16.01.22
16:04

La France adopte le pass vaccinal pour remplacer le pass sanitaire

Le Parlement adopte définitivement le projet de loi instaurant le pass vaccinal.

Le Parlement a adopté définitivement dimanche, par un dernier vote de l'Assemblée, le projet de loi instaurant le pass vaccinal, que le gouvernement veut mettre en oeuvre au plus vite face au regain de l'épidémie de Covid-19.

Le texte a été adopté par 215 voix contre 58, et 7 abstentions.

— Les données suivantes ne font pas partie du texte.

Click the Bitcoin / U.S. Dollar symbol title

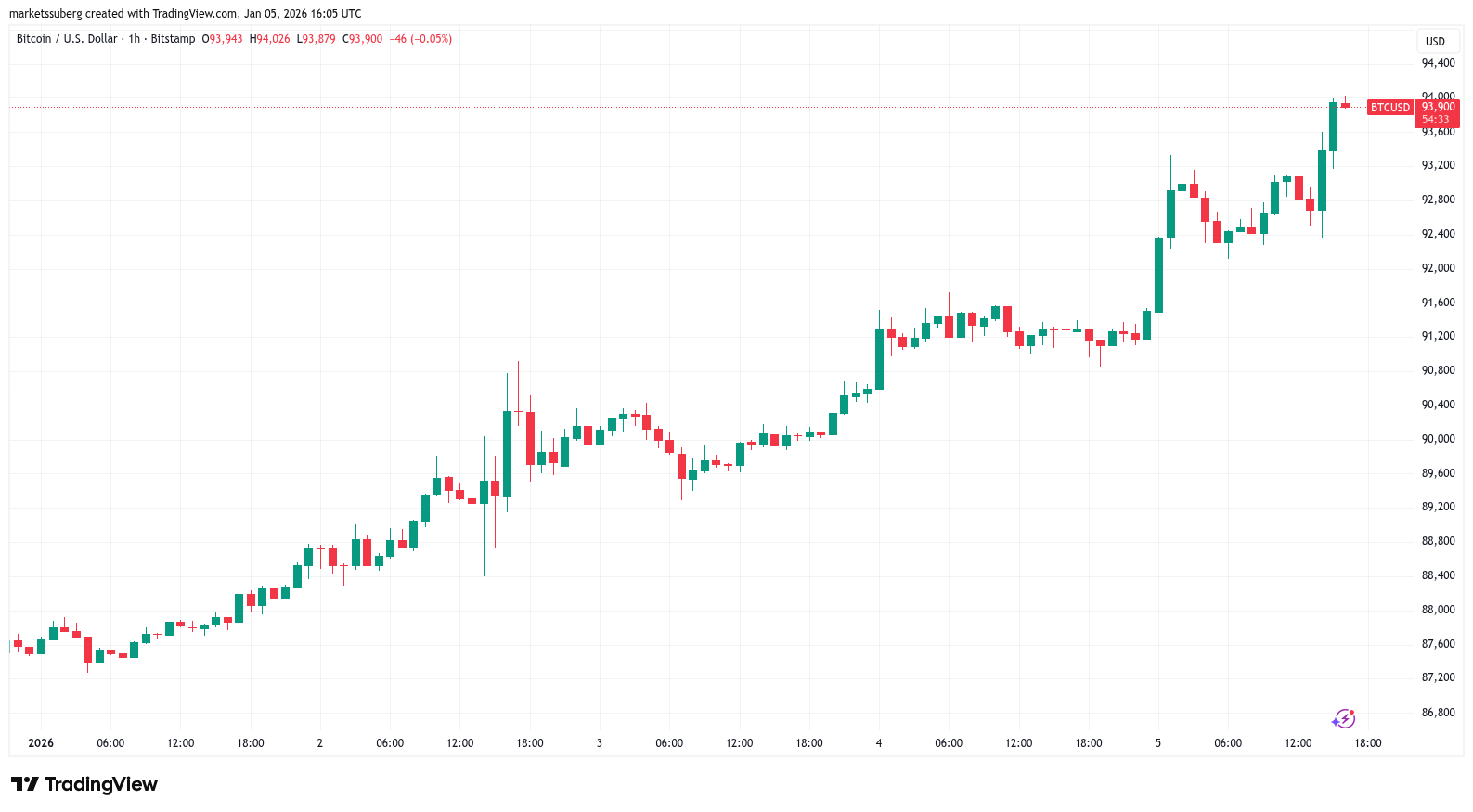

Les parlementaires socialistes ont prévu de saisir le Conseil constitutionnel pour garantir le respect des "libertés fondamentales", ce qui va repousser de quelques jours la promulgation du projet de loi.

C'est l'épilogue de deux semaines mouvementées: le Parlement a adopté dimanche, par un ultime vote de l'Assemblée, le projet de loi controversé instaurant le pass vaccinal, que le gouvernement veut voir entrer en vigueur au plus vite face au "raz-de-marée" du Covid-19.

Après des manifestations d'"antivax" ou anti-pass moins suivies samedi, la lecture définitive de ce texte "renforçant les outils de gestion de la crise sanitaire" est prévue au Palais Bourbon à 16H00. Le ministre de la Santé Olivier Véran n'en sera pas, étant lui-même atteint par le virus.

Outre la majorité, une partie des députés LR et PS s'étaient prononcés pour, en première lecture la semaine dernière. La gauche de la gauche et les élus RN avaient voté contre.  

Moyennant quelques ajustements, le Sénat dominé par la droite a voté samedi soir une deuxième fois en faveur de ce pass qui va succéder au pass sanitaire, mais ce sont les députés qui ont eu le dernier mot.  

Alors que quelque 300.000 contaminations sont enregistrées quotidiennement en moyenne depuis une semaine, le gouvernement espère une mise en oeuvre du pass vaccinal autour du 20 janvier, après de possibles recours auprès du Conseil constitutionnel.

 

C'est quoi un pass vaccinal ?

Il faudra alors pouvoir justifier d'un statut vaccinal pour accéder aux activités de loisirs, restaurants et bars, foires ou transports publics interrégionaux. Un test négatif ne suffira plus, sauf pour accéder aux établissements et services de santé.

Principal apport du débat parlementaire, grâce au Sénat: le nouveau pass ne s'appliquera qu'aux personnes à partir de 16 ans, âge de la "liberté vaccinale" contre le Covid-19, c'est-à-dire où il n'y a pas nécessité d'une autorisation parentale.

Les mineurs de 12 à 15 ans resteront quant à eux soumis à l'obligation de présenter l’actuel pass sanitaire.